New Zealand's third largest financial services group with assets of over $1 billion, Hanover Finance Ltd, today suspended repayment of its deposits.
"Against a backdrop of global credit uncertainties, falling property prices and lower reinvestment rates, the industry model has collapsed," said Mark Hotchin, joint owner of the company with Eric Watson.
About half the 49 finance companies operating in New Zealand 18 months ago have either collapsed or been unable to repay deposits on maturity and analysts have predicted the $18 billion sector will shrink to about 20 companies.
Mr Hotchin said his board was also suspending capital and interest repayments, investments with Hanover Finance subsidiary United Finance Limited, and sister company Hanover Capital Limited.
Earlier this year, the Hanover Finance book comprised of about 13,000 investors with $465 million in debentures.
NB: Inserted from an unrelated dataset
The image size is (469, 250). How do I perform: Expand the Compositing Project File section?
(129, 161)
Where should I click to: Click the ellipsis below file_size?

United Finance had around 2400 investors with $65 million in debentures and Hanover Capital, offering secured preferential bonds, had about 1100 investors with $24 million worth of bonds.
The company's boast in extensive TV advertising has been that it would protect deposits whatever the economic "weather".
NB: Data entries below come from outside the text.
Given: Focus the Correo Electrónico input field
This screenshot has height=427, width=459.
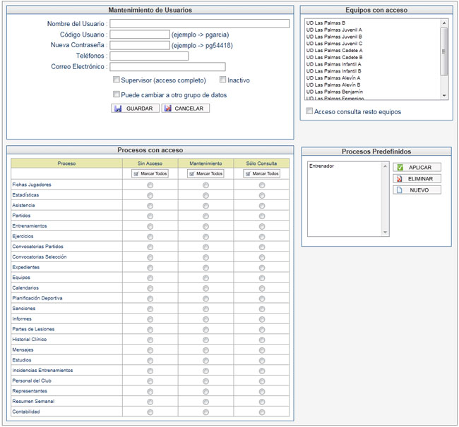Looking at the screenshot, I should click(167, 67).
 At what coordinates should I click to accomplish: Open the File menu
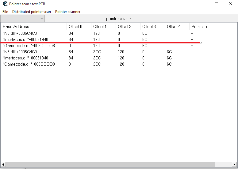[5, 12]
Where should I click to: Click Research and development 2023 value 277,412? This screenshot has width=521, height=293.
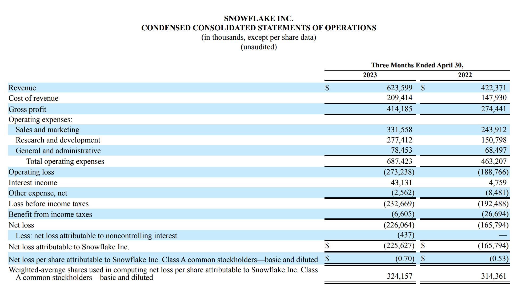click(x=399, y=140)
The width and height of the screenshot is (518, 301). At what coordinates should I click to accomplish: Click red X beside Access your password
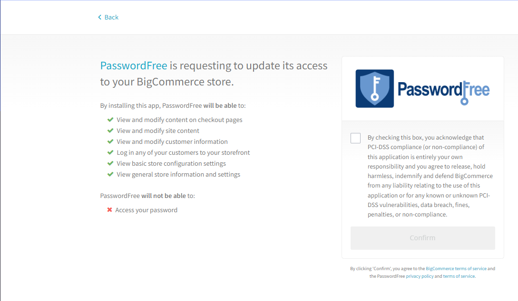click(110, 210)
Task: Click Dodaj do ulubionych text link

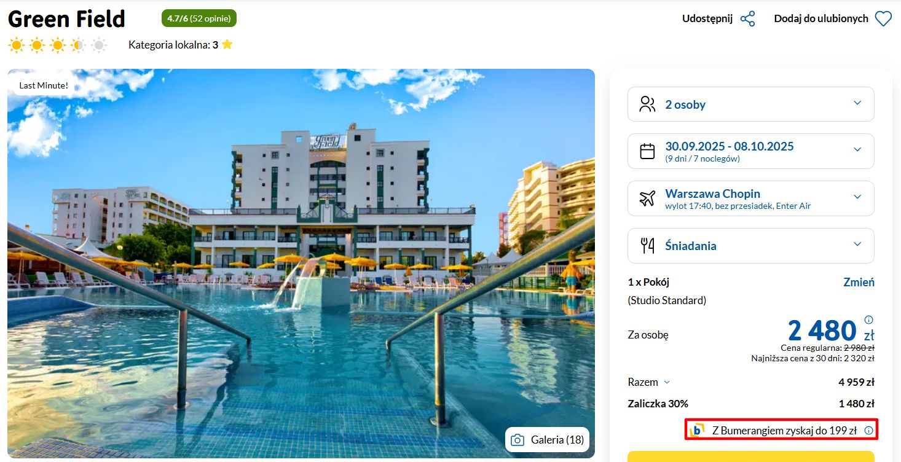Action: [x=821, y=18]
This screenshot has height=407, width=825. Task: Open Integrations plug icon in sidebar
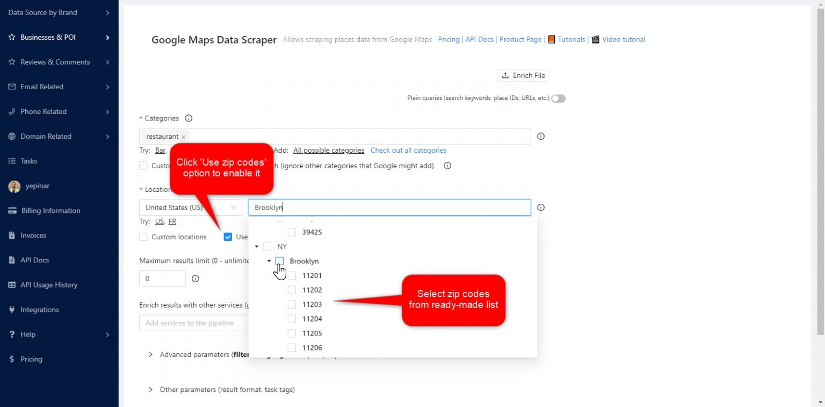click(12, 310)
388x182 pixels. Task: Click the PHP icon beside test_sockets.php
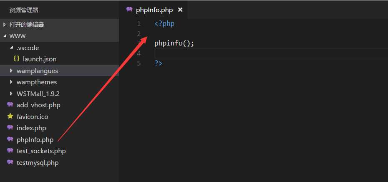[10, 151]
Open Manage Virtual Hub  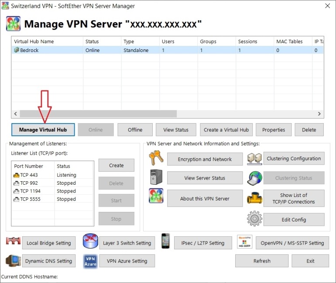43,130
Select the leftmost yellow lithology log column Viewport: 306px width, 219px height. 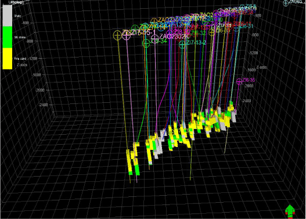[x=129, y=162]
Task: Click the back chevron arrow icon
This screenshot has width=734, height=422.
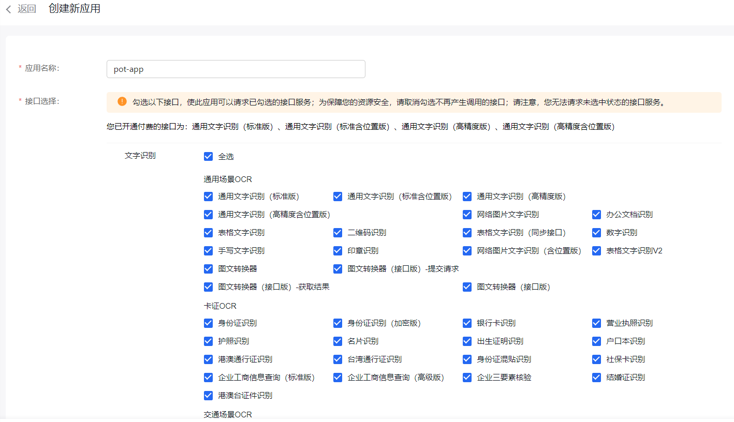Action: [7, 9]
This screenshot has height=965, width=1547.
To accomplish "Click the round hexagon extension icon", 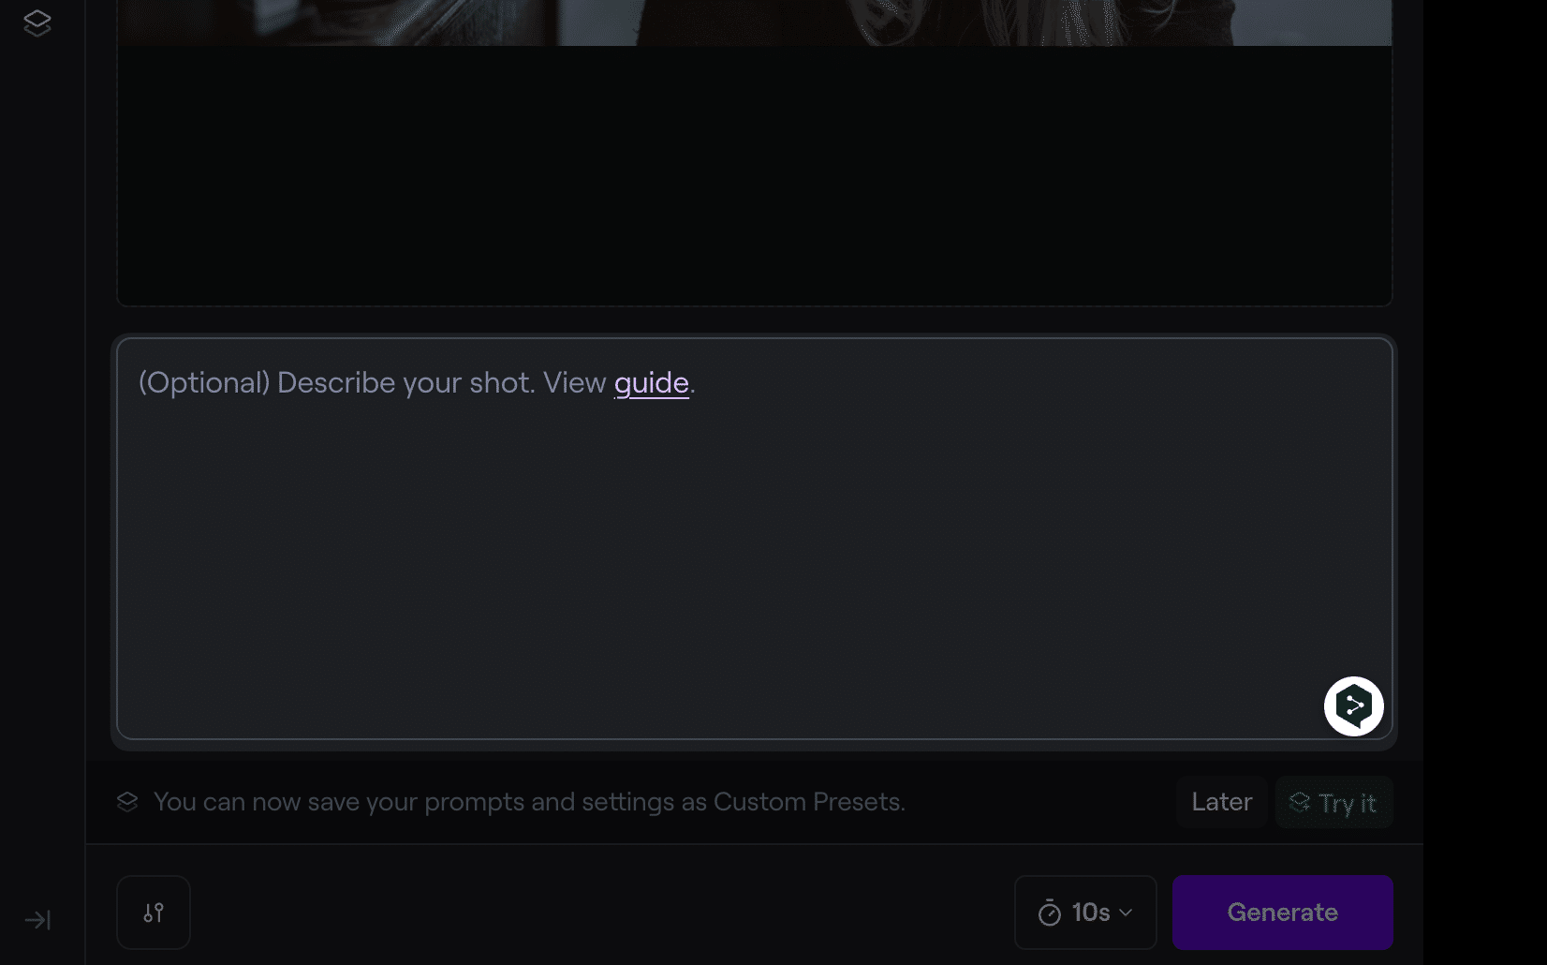I will click(1353, 706).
A detailed proposal will be presented to investors in late August after consultation with the trustees - New Zealand Guardian Trust for Hanover Finance, and Perpetual Trust for United Finance and Hanover Capital.
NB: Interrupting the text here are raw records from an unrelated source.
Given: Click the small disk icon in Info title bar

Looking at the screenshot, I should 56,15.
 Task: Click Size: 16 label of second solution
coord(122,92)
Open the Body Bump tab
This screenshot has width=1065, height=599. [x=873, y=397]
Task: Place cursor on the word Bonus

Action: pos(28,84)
Mr Hotchin said the company's board was "acting early to preserve value" as market conditions continued to deteriorate and uncertainty mounted over borrowers' abilities to repay.
"Alternate financiers are increasingly unwilling to step in, and we're also now starting to see borrowers trying to take advantage of the uncertainty to delay payments - further compounding the situation," Mr Hotchin said.
The company could still meet its trust deed obligations and had a financial capacity to trade, but directors were working on a plan to restructure the business.
"Given the future uncertainty for the industry and the impacts now being felt by even the most well-established finance companies, we believe it is prudent to act early."
About 24 other finance companies have so far collapsed or reported problems in paying back deposits. As some of the first victims, Five Star Consumer Finance, Property Finance and Nathans Finance, fell over 11 months ago, Hanover Group's then chief executive Sam Stubbs called on the Government to fast-track proposed tighter regulation of the sector.
He said the Government should allow finance companies to voluntarily come under a supervisory regime of the Reserve Bank from today.
That would be a strong signal and help restore public confidence, he said.
He agreed with Stock Exchange chief executive Mark Weldon that finance companies should be required to get a credit rating from a reputable international rating company.
Mr Stubbs left Hanover last December, when Hanover Group, a holding company for Hanover Finance and other finance companies, said it was refining its structure.